Residential developers and volume house builders are often the most astute players in the property world. That relatively few have been lost in the downturn - now in its fourth year - is testimony to that.

But have they missed a trick with the student accommodation sector?

I’m doing a story for Estates Gazette about this market, which performs strongly despite the downturn elsewhere. It strikes me that entering into joint ventures with universities and colleges was an obvious move for house builders wishing to diversify.

In 1999 there were 334,594 accepted applicants for British universities - those were ‘first year’ students in 1999-2000, suggesting 1.1m undergraduate students existed in total (as most courses are three years in duration).
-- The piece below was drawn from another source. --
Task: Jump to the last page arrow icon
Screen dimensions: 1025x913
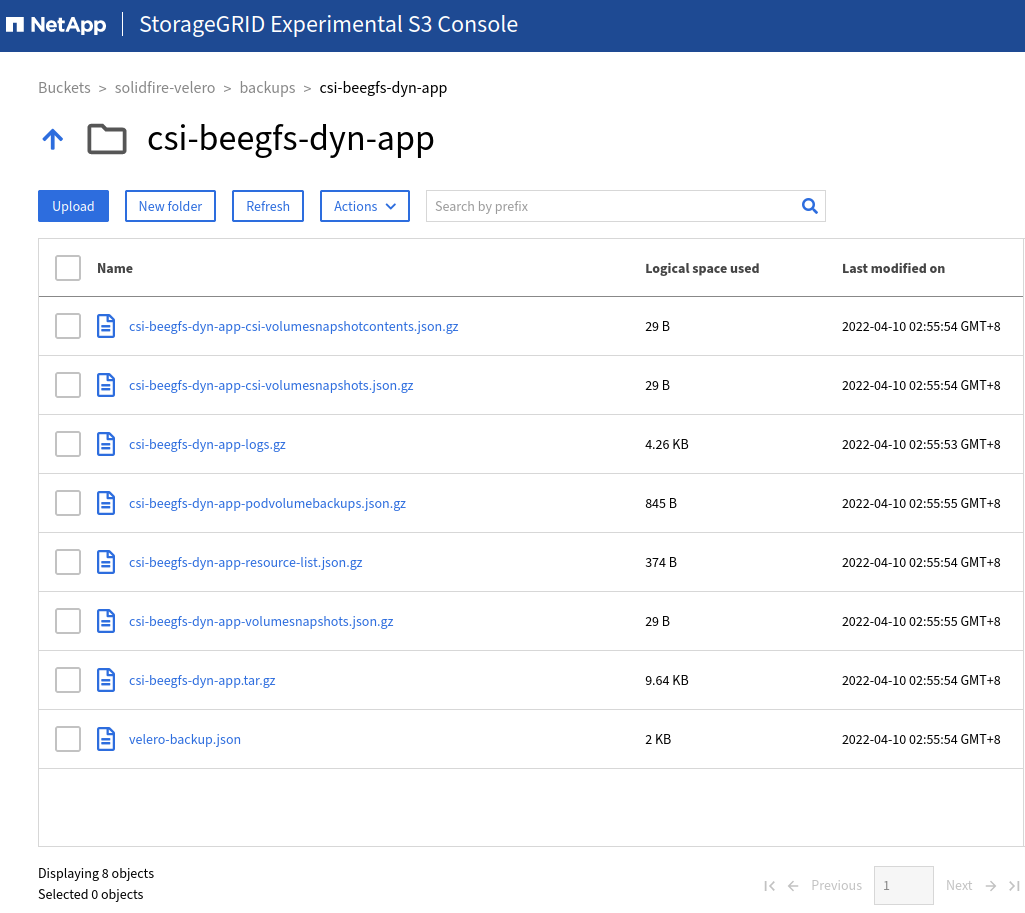Action: click(1014, 886)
Add to that another 75,000 postgraduate students per year - so double that, as most postgrad courses are two years.

By 2009 there was an average 44% rise in all of those figures - remarkable growth. Since then another 5% rise has taken place, despite the introduction of some fees. The largest growth has been in overseas students needing year-round accommodation.

Yields for student accommodation have been very strong during the past decade - from 6% to well over 9% per year according to research by Investment Property Databank. So this sector has rocketed, and has kept rocketing, at precisely the time the mainstream housing market was itself booming - but then dropped off sharply for the downturn.

Of the big residential names only Berkeley Group diversified with its Berkeley First student operation - why did the others choose not to?

After all, they flirted with other sectors when they tried to off-load unsold stock in 2008 to housing associations - why did they not do the same with universities or colleges?

Is it just that house builders have substantial land banks and insist on waiting for the resi market to lift? Are there tax advantages from not building at all, rather than building lower-return properties like student accommodation.

Perhaps. But now it’s too late. The student sector remains strong but there are several specialist developers now dominant and others are unlikely to enter with higher fees and possible caps on foreign student numbers set to make the market tougher in future.

Has this simply been a missed opportunity?